Would Dr. Jose Rizal mind the construction of the 49-story Torre de Manila? The National Historical Commission of the Philippines (NHCP) believes the national hero won’t mind.

“Jose Rizal would not want to be glorified after his death. [The] national hero would be confounded,” De La Salle University College of Law Dean Jose Manuel Diokno, counsel for NHCP, said during the last oral argument on the petition filed by the Knights of Rizal against Torre de Manila.

Diokno said Rizal only asked for a stone or a fence.


NHCP, in a November 2012 letter to then Manila Mayor Alfredo Lim, said the Torre de Manila will not obstruct the front view of the Rizal Monument because it is outside the historical site.

With the letter, the City of Manila has ratified all the permits issued to DMCI making way to push through with the construction of the controversial condominium unit.

High Court Justices also took note of the dying wish of the national hero.

Senior Associate Justice Antonio Carpio said “his (Rizal’s) dying wish was to face east but the captain of the guard said no so he died facing west.”

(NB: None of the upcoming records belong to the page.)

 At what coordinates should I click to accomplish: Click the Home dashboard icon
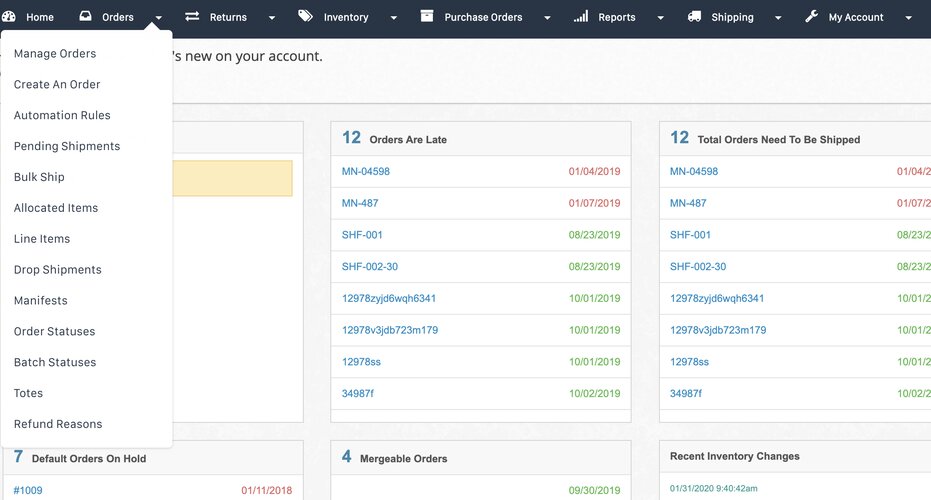coord(9,17)
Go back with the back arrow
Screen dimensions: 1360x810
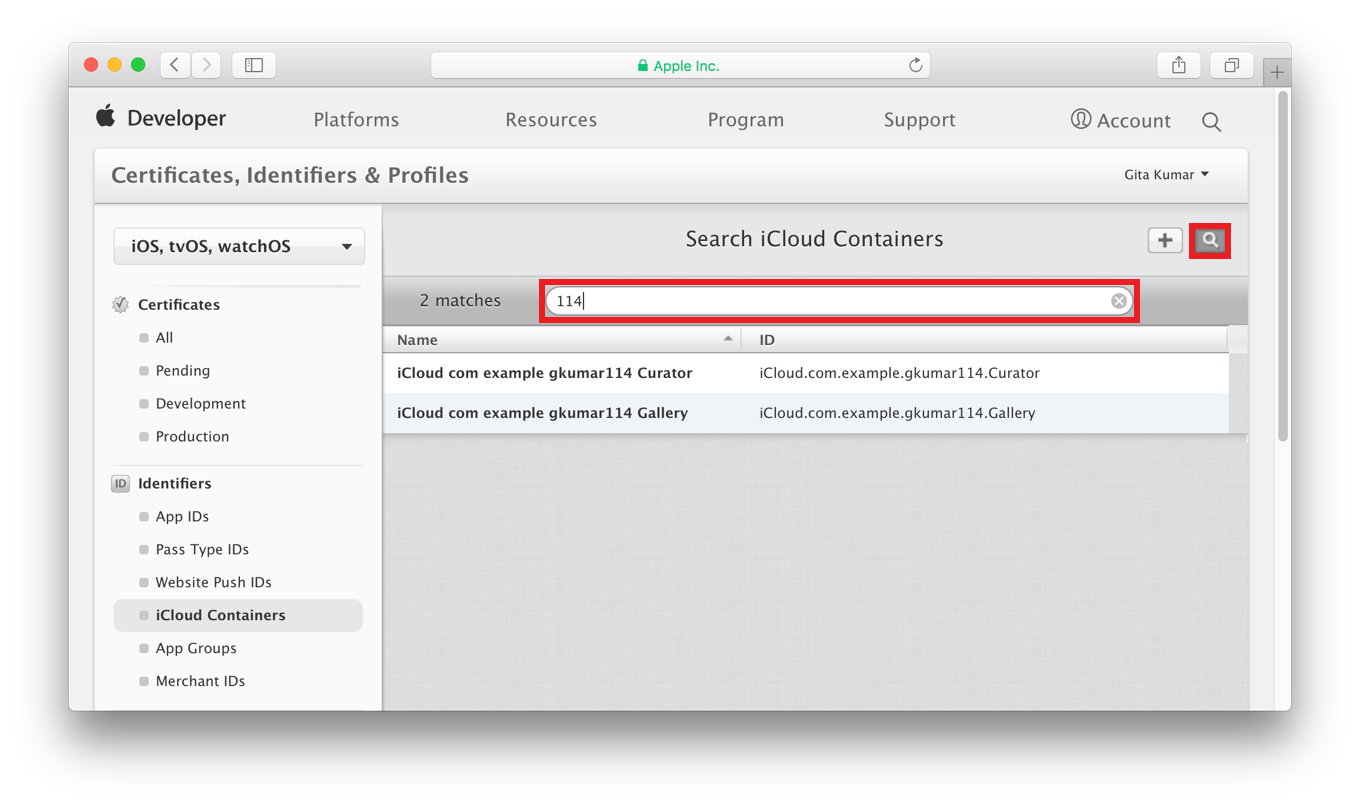coord(175,65)
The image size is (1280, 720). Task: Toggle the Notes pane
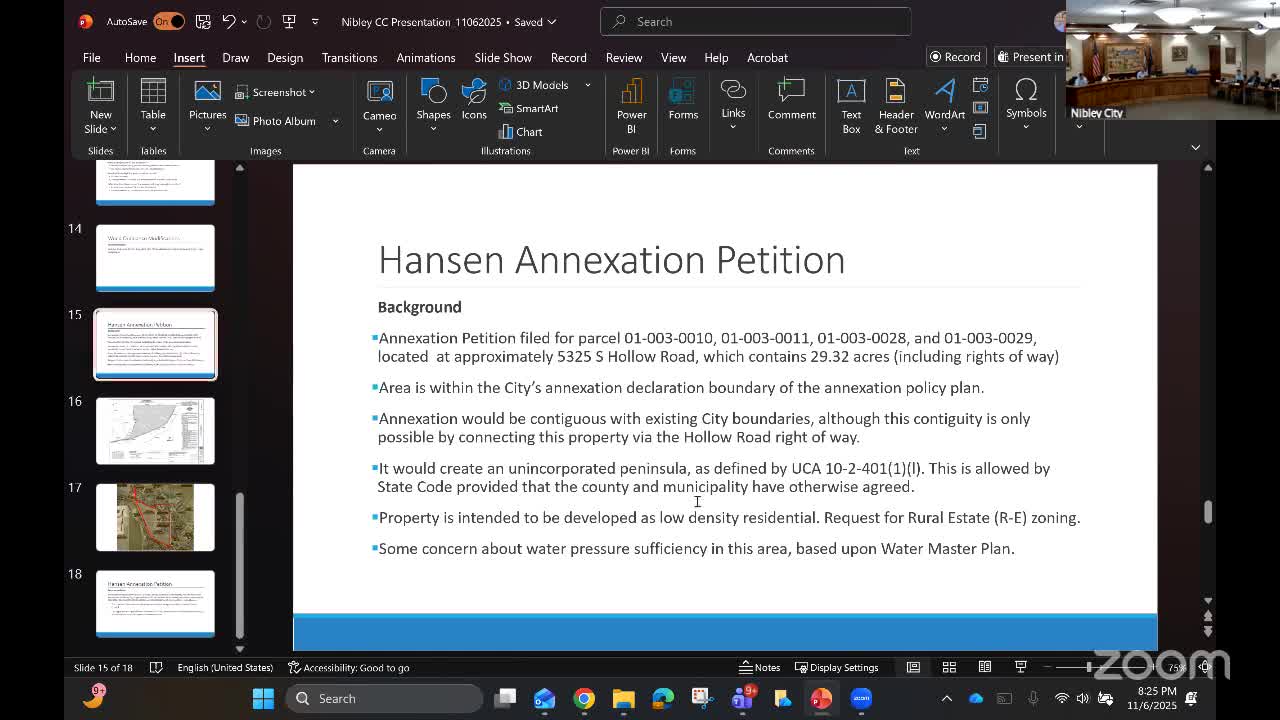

“Now, Rizal is still facing west. We still deny him his dying wish. He wanted to be buried in Paang Bundok (now the North Cemetery) and buried in an unmarked tomb. But we did not follow his wish. We still deny him that wish, correct,” Carpio asked to which Diokno said “yes.”

Associate Justice Marvic Leonen added that “when the Constitution says conserve and promote historical heritage, it also means that we should actually grant Rizal his dying wish so that our people know that our heroes should be humble, that our leaders should not have billboards, should not have markers, should not be ‘epal’ because that is somebody that we should emulate.”

“Therefore, what we are fighting for in this case is really a monument which Rizal did not want,” Leonen said.

Contrary to the position of petitioners and the office of the solicitor general, which was supposed to represent NHCP in the case, Dean Diokno argued that developer DMCI Property Development Inc. did not violate the law in building the 49-story building.“Physical integrity refers only to the material body of the monument. Constitutional provisions do not include protections of sight lines. Review of international charters on heritage conservation does not include sight lines and there is a need to review words,” he argued.


Chief Justice Maria Lourdes Sereno, on the other hand, asked how other cities are treating the monuments if there are any in their area, like the Bonifacio Shrine in Caloocan, which is facing the LRT 1 station and being surrounded by malls, the EDSA Shrine, which was built in front a mall and the MRT and the Ninoy Aquino monument in Makati, which is crowded with high-rise buildings.

For the Bonifacio Shrine, NHCP Chair Maria Serena Diokno said “there are ugly billboards and the LRT hovers above it. Local government of Caloocan is aware of the concerns.”

With regard to the Aquino monument, the NHCP chair said “the buildings were there before Senator Aquino was assassinated and the monument was erected. Is that fitting? If the people of the city do not find it objectionable, if they think they can live with that, they do not see that the monument is denigrated by the buildings around, that is the decision in Makati.”

About the EDSA Shrine, NHCP Chair Diokno said she herself was taken aback when it was built next to a mall and the MRT.

“But we have not received a complaint. Does it look pretty. I am sure many would say it does not look pretty,” she said.

NHCP Chair Diokno was then asked to take the podium. She passed the issue on legality of the permits for the buildings to the city
government, saying her office’s approval was only recommendatory.“The property of Torre De Manila is not part of Rizal Park and well beyond. NHCP has been very strict on constructions on the park. But the property being constructed is well outside, 450 meters from Taft Avenue where legal buffer zone is 5 meters,” she explained.“Therefore, it was very clear to the Board, that any decision is outside the jurisdiction of the NHCP that had to be decided based on enactment by the LGU (local government unit). NHCP didn’t have such authority and we went back to our guidelines, which say that there must be an enactment,” Diokno explained further.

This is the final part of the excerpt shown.